Mr Walker said: “When I went to that open day at Sharples High School, there were two people that stuck in my mind as we were driving away — one of them was Lyndsay and the other was Keith Wells.

“Keith ended up working for me and I ended up marrying Lyndsay.

“I was at school for 12 months and then I got whisked away, I ended up in a children’s home.

“But, to be honest, I was thankful for that.

“When they came to pick me up, I was relieved.

“I wasn’t getting any attention. I was doing things wrong but my parents weren’t putting me in my place.

“So I was doing things again and again. It ended up where I didn’t go to school and was getting in trouble.”

After two years at a children’s home in Blackburn, Mr Walker returned to school in year nine before leaving at the age of 14 to work in his dad's scrap yard.

He asked for a pay rise when Mrs Walker became pregnant with daughter Jemma, now aged 29 and who works in the accounts department of Metro Salvage, but was refused.

At the time, they were living with Mr Walker’s grandmother in Snow Hill Road, Darcy Lever, and the father-to-be bought himself a van and set up on his own.

They saved the money to put down a deposit on their first house in Bristol Avenue, Tonge Park, while Mr Walker rented yards in Farnworth and Radcliffe before raising £250,000 to buy the current site in 1992.

He founded the business along with pal Mr Wells, a father-of-two, from Halliwell, who died of a heart attack in 2009 at the age of 44.

Mrs Walker: “He was a character.

“It’s a shame he’s not here because he would’ve been the star of the show.”

It was thanks to funny videos that Mr Walker posted on YouTube, such as one of the lads being rolled around inside a tyre, that a production company asked them to appear in Scrappers.

Mrs Walker added: “Terry said it was a bit of advertising, we didn’t get paid. It was really hard work.

“It was intense, especially not getting paid for it and they were stopping us from earning money.

“It cost us money to have them here.

“There’s a lot of people coming in wanting to see us.

“The TV people were talking about doing a second one.

“A lot of people are asking about it.”

The pair also have son Jon, aged 23, who is car sales manager at Metro Salvage, and daughter Cathy, a mobile hairdresser, aged 26, born at 24 weeks, weighing just over 1lb and who doctors said would not survive.

Mrs Walker said: “We never felt that she wouldn’t.

“She was in hospital for three months, in the Princess Anne special baby unit. Terry always calls her our miracle child.”

It is thanks to their hard graft that the couple can now enjoy a luxurious lifestyle at their five-bedroom detached house in Radcliffe when they are not putting long shifts in.

Asked if he ever thought he would one day be the boss of the north west’s biggest scrap metal yard, employing more than 30 staff, Mr Walker said: “I always knew, I’m only being truthful.

"I was well-liked and well-known all over the north west.

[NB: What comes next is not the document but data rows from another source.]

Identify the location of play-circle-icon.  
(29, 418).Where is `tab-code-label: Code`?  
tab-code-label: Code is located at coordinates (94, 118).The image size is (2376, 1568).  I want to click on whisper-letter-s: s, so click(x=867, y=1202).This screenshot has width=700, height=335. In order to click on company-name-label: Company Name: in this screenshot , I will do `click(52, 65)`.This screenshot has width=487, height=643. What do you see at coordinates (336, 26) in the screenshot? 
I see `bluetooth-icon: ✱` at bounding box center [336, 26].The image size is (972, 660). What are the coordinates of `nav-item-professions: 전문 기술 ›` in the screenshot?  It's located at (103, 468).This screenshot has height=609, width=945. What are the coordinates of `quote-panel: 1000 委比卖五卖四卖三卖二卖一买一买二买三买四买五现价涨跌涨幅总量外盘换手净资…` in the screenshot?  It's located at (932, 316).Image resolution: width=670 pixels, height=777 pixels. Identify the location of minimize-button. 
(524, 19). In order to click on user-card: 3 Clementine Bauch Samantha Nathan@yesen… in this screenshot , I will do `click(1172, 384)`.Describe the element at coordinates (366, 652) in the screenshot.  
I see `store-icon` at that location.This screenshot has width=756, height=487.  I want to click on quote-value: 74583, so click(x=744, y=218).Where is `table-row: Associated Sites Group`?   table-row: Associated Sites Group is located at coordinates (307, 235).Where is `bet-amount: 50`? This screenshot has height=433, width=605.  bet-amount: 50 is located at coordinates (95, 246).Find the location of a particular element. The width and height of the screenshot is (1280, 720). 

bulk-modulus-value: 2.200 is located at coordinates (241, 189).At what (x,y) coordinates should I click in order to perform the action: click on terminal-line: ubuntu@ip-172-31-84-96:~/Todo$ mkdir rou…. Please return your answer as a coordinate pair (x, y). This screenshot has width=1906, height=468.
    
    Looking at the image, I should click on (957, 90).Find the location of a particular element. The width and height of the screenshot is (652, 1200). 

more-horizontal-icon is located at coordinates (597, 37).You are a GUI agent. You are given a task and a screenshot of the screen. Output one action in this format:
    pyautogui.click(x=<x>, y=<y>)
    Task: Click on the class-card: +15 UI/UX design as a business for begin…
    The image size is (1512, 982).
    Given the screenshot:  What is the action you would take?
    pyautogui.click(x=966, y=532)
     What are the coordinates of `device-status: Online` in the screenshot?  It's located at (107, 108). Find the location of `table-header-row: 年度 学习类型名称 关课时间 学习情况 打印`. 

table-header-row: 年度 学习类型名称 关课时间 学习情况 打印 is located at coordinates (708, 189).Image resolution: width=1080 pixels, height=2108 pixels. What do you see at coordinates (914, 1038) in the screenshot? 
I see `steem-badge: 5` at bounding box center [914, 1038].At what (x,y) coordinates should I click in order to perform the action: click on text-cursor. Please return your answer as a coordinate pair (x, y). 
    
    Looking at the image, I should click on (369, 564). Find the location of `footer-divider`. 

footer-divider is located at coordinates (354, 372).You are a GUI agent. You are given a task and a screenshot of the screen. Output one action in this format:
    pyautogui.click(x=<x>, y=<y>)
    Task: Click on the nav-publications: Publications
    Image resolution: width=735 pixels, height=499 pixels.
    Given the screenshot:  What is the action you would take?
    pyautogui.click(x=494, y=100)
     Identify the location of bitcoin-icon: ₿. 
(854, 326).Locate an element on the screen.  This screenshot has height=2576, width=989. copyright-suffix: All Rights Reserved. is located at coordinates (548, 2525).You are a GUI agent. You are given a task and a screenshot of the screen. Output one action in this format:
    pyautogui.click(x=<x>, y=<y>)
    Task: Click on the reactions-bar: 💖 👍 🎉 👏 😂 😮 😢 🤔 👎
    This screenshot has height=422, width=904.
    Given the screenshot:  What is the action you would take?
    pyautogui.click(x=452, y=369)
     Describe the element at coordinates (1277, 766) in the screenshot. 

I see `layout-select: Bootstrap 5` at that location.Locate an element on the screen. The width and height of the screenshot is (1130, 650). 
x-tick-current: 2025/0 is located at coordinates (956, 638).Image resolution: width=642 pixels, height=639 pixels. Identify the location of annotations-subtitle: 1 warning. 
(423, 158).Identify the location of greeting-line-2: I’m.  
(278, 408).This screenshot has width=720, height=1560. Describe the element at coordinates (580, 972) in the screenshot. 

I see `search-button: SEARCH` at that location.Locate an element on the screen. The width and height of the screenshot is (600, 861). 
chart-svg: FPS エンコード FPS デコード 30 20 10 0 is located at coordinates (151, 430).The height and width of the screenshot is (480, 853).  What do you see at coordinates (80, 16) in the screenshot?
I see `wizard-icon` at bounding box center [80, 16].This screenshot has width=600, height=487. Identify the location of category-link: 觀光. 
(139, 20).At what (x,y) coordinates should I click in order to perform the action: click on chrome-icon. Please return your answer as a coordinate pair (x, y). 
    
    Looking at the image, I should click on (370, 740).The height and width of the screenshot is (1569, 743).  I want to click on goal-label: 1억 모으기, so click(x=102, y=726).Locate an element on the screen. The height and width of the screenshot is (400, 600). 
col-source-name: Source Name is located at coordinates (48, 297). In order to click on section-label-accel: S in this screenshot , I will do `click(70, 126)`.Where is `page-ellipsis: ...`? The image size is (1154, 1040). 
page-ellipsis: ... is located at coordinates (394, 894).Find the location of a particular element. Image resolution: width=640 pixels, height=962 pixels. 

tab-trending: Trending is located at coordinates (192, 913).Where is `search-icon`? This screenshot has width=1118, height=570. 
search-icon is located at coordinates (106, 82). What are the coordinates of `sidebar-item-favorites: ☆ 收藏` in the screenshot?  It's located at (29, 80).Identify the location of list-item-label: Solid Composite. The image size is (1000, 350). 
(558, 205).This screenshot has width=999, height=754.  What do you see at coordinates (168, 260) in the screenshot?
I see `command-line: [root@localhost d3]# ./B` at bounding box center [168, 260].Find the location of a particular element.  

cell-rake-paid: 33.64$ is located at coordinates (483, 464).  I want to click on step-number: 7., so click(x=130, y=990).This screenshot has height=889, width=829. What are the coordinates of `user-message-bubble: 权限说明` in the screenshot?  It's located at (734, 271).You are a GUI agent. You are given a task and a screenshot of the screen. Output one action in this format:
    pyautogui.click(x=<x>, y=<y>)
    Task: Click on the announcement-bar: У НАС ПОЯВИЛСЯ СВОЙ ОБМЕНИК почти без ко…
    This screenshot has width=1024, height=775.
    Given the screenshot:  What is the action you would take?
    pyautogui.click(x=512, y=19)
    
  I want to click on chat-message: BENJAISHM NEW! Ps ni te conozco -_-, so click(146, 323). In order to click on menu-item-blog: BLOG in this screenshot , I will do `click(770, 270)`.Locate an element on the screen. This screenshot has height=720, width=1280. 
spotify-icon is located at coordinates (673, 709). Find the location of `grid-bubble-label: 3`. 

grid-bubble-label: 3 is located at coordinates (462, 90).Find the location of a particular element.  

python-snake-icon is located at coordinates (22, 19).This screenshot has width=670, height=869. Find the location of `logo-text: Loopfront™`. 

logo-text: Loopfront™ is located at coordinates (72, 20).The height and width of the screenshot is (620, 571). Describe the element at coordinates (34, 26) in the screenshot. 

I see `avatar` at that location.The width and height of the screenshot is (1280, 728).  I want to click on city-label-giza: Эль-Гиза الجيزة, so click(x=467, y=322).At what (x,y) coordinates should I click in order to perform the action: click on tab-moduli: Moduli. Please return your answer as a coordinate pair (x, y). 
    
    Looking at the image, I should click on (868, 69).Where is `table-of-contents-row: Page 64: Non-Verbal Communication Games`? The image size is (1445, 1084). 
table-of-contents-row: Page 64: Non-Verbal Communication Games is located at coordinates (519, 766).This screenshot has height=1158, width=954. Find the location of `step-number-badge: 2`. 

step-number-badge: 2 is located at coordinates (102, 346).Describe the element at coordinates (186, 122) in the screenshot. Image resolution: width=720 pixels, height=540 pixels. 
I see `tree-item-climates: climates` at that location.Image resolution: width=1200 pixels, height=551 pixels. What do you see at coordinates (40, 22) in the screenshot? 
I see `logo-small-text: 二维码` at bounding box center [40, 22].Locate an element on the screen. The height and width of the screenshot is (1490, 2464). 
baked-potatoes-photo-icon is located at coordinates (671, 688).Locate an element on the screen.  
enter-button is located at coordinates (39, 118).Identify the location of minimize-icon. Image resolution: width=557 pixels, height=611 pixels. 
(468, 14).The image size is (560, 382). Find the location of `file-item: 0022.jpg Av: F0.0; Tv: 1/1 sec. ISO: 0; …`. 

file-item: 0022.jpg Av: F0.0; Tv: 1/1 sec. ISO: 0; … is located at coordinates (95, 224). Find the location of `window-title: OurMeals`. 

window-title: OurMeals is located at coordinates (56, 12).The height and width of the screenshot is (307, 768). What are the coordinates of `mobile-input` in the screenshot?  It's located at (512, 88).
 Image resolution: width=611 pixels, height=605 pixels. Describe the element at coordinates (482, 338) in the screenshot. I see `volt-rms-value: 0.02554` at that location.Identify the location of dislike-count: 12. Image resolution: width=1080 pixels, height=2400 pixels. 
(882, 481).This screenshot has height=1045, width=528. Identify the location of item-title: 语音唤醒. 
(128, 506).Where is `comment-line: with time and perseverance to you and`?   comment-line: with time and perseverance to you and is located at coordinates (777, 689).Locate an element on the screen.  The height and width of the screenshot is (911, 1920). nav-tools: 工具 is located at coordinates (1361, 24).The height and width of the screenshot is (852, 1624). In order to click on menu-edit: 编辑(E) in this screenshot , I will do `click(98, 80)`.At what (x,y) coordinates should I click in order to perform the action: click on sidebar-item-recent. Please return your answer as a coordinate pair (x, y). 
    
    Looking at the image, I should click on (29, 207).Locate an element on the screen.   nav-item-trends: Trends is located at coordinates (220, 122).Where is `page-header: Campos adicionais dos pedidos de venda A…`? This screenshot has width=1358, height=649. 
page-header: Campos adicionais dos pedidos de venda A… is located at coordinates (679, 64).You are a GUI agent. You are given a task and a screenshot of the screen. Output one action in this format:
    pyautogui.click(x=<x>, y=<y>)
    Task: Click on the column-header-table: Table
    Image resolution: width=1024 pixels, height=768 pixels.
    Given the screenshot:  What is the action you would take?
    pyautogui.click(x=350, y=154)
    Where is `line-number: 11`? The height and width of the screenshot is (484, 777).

I get on with everybody. Being the boss, it has it’s ups and downs.

“I love the job, when the job’s good, it’s brilliant. The weather is against us sometimes so it gets you a little bit down.

Sometimes things don’t run just as you’d like them to but that’s just because the kids in here are still learning.

"Hopefully, one day, they’ll get what’s going on and how I work and once they adhere to that the job will be right.”

Mr Walker has a gift for making money from scrap cars but often spends the profit buying even more.

Mrs Walker thinks he is addicted to car auctions and it is the cause of many heated arguments which viewers have watched throughout the series. But the couple always made up.

The final episode, is repeated on BBC One tomorrow at 11.05pm, sees him hatch a plan to get his workers to strip off for a semi-naked calendar.